= Rock Island Southern Railway =

Former interurban railway in Illinois

The Rock Island Southern Railway, or RIS, was one of the most unusual interurban systems in the United States. It consisted of two distinct divisions, each with its own unique operating parameters. It provided passenger service to the western Illinois cities of Rock Island, Monmouth and Galesburg for two decades, with freight service surviving into the 1950s on the barest remnants of a once-impressive system.

==Eastern Division==
The older of the two RIS divisions was the line from Monmouth east to Galesburg, which was called Western Illinois Traction prior to completion of the line. By the time this 19 mi segment was put into service in May 1906 it had become part of the RIS. This division operated on 600 volts DC electric power and used typical interurban standards, with tighter curves and narrower rolling stock than in use on mainline railroads. Passenger service was operated for two decades, ceasing in 1926 following a decline in ridership brought on by increased automobile use. Freight service continued to be provided by an assortment of electric locomotives and box motors, but during and after World War II even freight traffic declined precipitously.

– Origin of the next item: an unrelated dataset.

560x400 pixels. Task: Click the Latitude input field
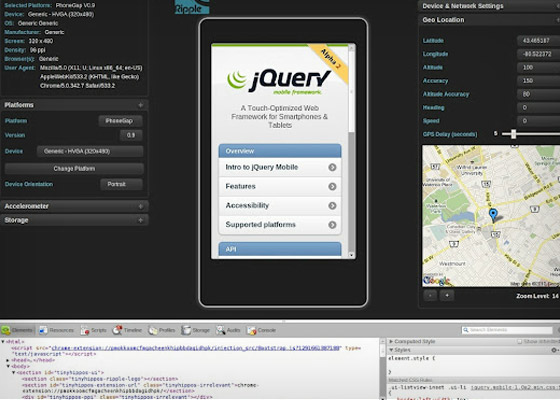coord(538,40)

All service over this division was abandoned on March 30, 1951.

Stations along the line included:

- Monmouth
- Brick City
- Cameron
- Galesburg

==Northern Division==
The better known of the two RIS divisions was the line from Monmouth north to Rock Island, which took several years to build and was completed in late 1910. Unlike the line to Galesburg, this division was built to mainline railroad standards. The long cuts, fills and high trestles that the line used to traverse the hilly Mississippi Valley country south of Rock Island were notable features of this division. Freight was hauled by steam locomotives but the line was also electrified using a single-phase 6,600 volt AC system which was unusual among interurban lines. Large interurban cars bought secondhand from the Washington Baltimore and Annapolis were used. The line leased Chicago, Rock Island and Pacific tracks from downtown Rock Island to Southern Junction and from Milan to Sherrard; in addition to the main line there were branches to Aledo and Alexis. With the abandonment of passenger service in 1926 the northern division was de-electrified, but freight service continued. In 1929 a trestle near Burgess burned, breaking the line in two, and over the following two decades the line gradually shrank back towards Rock Island as trestles rotted away and collapsed. This slow death culminated in the last run of a RIS steam engine in Rock Island in February 1952.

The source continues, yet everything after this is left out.